A day of horror. A night of protests and vigils; anger and sorrow.


7-9-2016 12-34-23 PM`Protests took place in cities across the country on Friday to condemn police brutality. In Atlanta, some demonstrators blocked a highway and in Phoenix police used tear gas and pepper spray to break up a protest.

People in Dallas gathered outside of the police headquarters to remember the five officers killed in an ambush. Vigils and protests, small and large, restrained in some places, rowdy in others, swept across the nation overnight as one of the worst weeks of racially charged violence in recent memory ticked down to a merciful end.

In most respects, the protests in some 18 cities were not unlike the rallies that have been going on and off since the killing of Michael Brown, an unarmed black teenager, by a white police officer in Ferguson, Mo., almost two years ago. Demonstrators blocked highways and held aloft Black Lives Matters banners. In Minneapolis, they stood in silence.

In others, however, there was a difference — anger mixed with sober reflection over the slayings of five police officers Thursday night during a Black Lives Matter rally in Dallas by a man identified as Micah X. Johnson.

Dallas shooting updates

News and analysis on the deadliest day for police since 9/11.

As about 300 marched in New York City, NBC New York reported, a protest leader urged marchers to respect police officers patrolling the parade.

**DATA SHOWN**
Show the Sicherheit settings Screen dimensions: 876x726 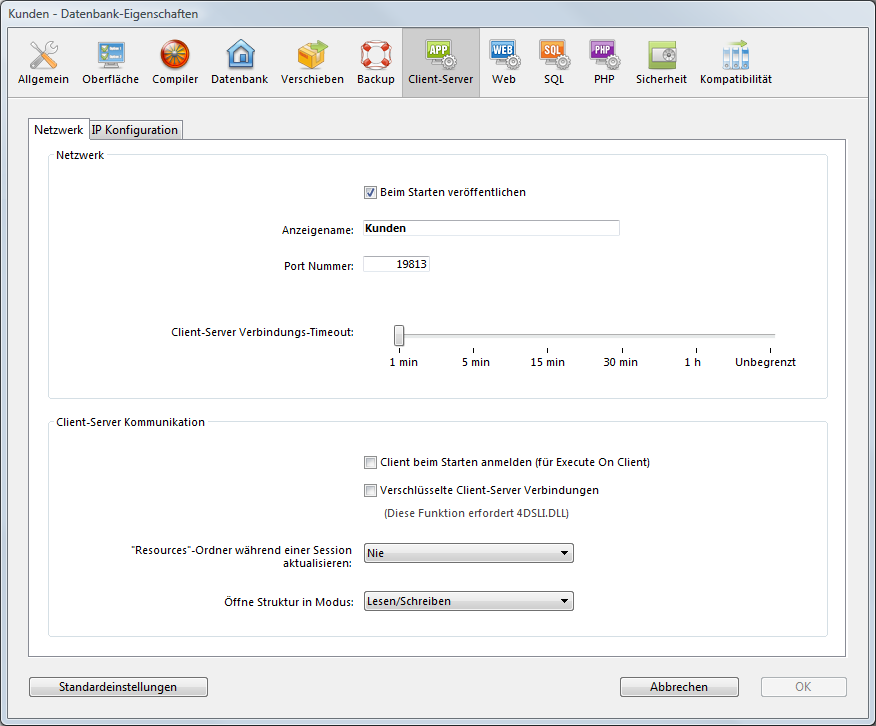(x=661, y=62)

**WHAT THE TASK ASKS**
Carry on the news report about the nationwide protests and vigils after the Dallas police shooting, picking up right after its last sentence.

**RESPONSE TO THE TASK**
“Our condolences go out to those people,” protester Anthony Robeldo told the news station. “The same way we lost family members, they lost family members.”

Outside the White House, Jennifer Jones, a 20-year-old African American college student from Southeast Washington, said when it comes to Dallas, the wrong steps were taken.

“I feel like we as a people should not go out and kill off police officers or cops who are killing off our people, because then we’re becoming them,” said Jones, who just finished her sophomore year at Davidson College in North Carolina. “I don’t want to become the oppressor, I don’t want to become the enemy, I don’t want to become the murderer.”

“I want to be the person that can stand up and talk and fight for the right thing to happen,” she added.

Among those marching in Baltimore was resident Tay Parker, 32, who said the week’s violence hit her especially hard. Parker, who is black, said she worries about her three brothers being racially profiled, and now fears for the safety of her girlfriend, a Maryland Transit Administration police officer.

“She’s judged for being in that uniform the same way people are judged for the color of their skin,” Parker said. After five officers were fatally struck by sniper fire at a rally protesting violence by police, the country comes together.

In the San Francisco Bay Area, the scenes before and after Dallas were striking. On Thursday night, more than 2,000 protesters raced up an on-ramp and jumped in front of oncoming traffic to shut down 10 lanes of Interstate 880, one of California’s busiest highways.

On Friday night, Oakland was quiet and across the bay, a protest in front of San Francisco’s city hall was somber.

“More than anything else, remain peaceful,” said Lawrence Shine, of the Bayard Rustin LGBT Coalition, to the crowd estimated at 1,000, the San Francisco Chronicle reported. “Violence in response to violence will beget more violence. Our anger must be controlled and strategic.”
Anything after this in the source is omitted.